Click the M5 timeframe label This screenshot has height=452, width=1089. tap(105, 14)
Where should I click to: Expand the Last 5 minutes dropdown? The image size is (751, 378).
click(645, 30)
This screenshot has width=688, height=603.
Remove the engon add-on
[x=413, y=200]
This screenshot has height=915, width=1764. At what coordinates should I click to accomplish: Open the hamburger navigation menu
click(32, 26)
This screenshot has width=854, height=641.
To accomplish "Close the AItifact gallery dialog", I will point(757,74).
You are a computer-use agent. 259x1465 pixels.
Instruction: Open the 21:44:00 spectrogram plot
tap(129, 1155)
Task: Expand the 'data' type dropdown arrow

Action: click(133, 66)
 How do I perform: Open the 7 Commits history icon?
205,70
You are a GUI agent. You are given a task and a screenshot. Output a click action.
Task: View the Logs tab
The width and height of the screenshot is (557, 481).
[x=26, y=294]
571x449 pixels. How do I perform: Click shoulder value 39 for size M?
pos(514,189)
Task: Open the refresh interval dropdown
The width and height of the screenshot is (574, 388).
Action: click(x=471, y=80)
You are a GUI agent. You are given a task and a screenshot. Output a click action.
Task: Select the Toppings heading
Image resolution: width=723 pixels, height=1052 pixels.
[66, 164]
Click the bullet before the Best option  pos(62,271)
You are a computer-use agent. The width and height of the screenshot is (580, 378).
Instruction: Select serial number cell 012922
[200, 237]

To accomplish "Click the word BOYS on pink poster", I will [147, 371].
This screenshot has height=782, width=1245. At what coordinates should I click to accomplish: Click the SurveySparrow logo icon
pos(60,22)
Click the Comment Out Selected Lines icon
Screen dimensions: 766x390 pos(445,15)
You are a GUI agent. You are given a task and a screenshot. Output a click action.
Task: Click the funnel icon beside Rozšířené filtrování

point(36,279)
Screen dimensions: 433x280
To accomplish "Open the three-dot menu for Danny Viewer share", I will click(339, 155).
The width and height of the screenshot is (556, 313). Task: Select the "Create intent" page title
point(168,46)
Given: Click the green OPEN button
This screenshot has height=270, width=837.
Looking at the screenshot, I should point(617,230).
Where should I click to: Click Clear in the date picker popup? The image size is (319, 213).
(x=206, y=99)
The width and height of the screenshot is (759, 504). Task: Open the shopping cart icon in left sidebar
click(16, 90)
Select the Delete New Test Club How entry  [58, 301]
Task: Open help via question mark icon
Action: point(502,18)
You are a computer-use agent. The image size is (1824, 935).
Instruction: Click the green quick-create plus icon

TASK ITEM: Word for word, output all of the material above.

SOLUTION TO THIS TASK:
Click the M5 timeframe label This screenshot has height=452, width=1089. tap(105, 14)
Where should I click to: Expand the Last 5 minutes dropdown? The image size is (751, 378).
click(645, 30)
This screenshot has width=688, height=603.
Remove the engon add-on
[x=413, y=200]
This screenshot has height=915, width=1764. At what coordinates should I click to accomplish: Open the hamburger navigation menu
click(32, 26)
This screenshot has width=854, height=641.
To accomplish "Close the AItifact gallery dialog", I will point(757,74).
You are a computer-use agent. 259x1465 pixels.
Instruction: Open the 21:44:00 spectrogram plot
tap(129, 1155)
Task: Expand the 'data' type dropdown arrow

Action: click(133, 66)
 How do I perform: Open the 7 Commits history icon?
205,70
You are a GUI agent. You are given a task and a screenshot. Output a click action.
Task: View the Logs tab
The width and height of the screenshot is (557, 481).
[x=26, y=294]
571x449 pixels. How do I perform: Click shoulder value 39 for size M?
pos(514,189)
Task: Open the refresh interval dropdown
The width and height of the screenshot is (574, 388).
Action: click(x=471, y=80)
You are a GUI agent. You are given a task and a screenshot. Output a click action.
Task: Select the Toppings heading
Image resolution: width=723 pixels, height=1052 pixels.
[66, 164]
Click the bullet before the Best option  pos(62,271)
You are a computer-use agent. The width and height of the screenshot is (580, 378).
Instruction: Select serial number cell 012922
[200, 237]

To accomplish "Click the word BOYS on pink poster", I will [147, 371].
This screenshot has height=782, width=1245. At what coordinates should I click to accomplish: Click the SurveySparrow logo icon
pos(60,22)
Click the Comment Out Selected Lines icon
Screen dimensions: 766x390 pos(445,15)
You are a GUI agent. You are given a task and a screenshot. Output a click action.
Task: Click the funnel icon beside Rozšířené filtrování

point(36,279)
Screen dimensions: 433x280
To accomplish "Open the three-dot menu for Danny Viewer share", I will click(339, 155).
The width and height of the screenshot is (556, 313). Task: Select the "Create intent" page title
point(168,46)
Given: Click the green OPEN button
This screenshot has height=270, width=837.
Looking at the screenshot, I should point(617,230).
Where should I click to: Click Clear in the date picker popup? The image size is (319, 213).
(x=206, y=99)
The width and height of the screenshot is (759, 504). Task: Open the shopping cart icon in left sidebar
click(16, 90)
Select the Delete New Test Club How entry  [58, 301]
Task: Open help via question mark icon
Action: point(502,18)
You are a computer-use agent. The image size is (1824, 935).
Instruction: Click the green quick-create plus icon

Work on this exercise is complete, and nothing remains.